------ Extracted information ------

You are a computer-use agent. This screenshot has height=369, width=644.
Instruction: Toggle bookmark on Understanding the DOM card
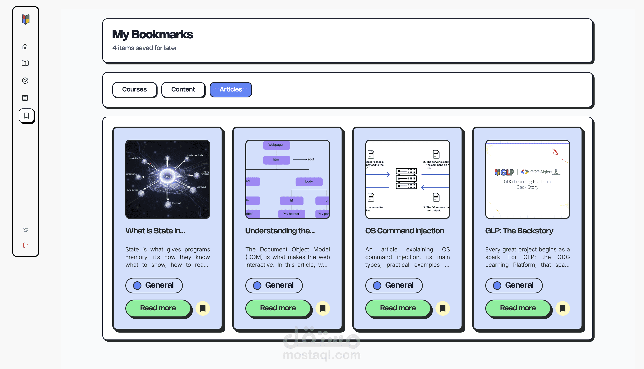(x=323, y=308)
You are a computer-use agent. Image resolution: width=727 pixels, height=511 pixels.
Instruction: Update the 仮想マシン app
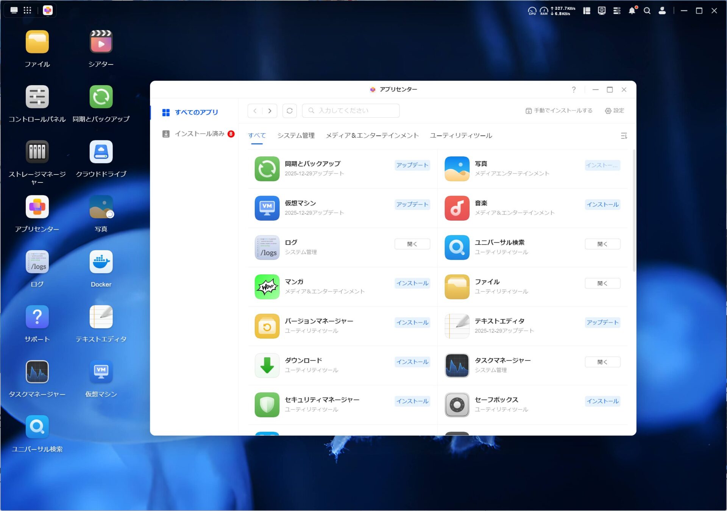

------

Task to complete: Reproduce only the lines from the line that holds "You are a computer-use agent. Image" through the end of the records, exactly as they stand, both ends included and pictures excluded.

Response area:
You are a computer-use agent. Image resolution: width=727 pixels, height=511 pixels.
Instruction: Update the 仮想マシン app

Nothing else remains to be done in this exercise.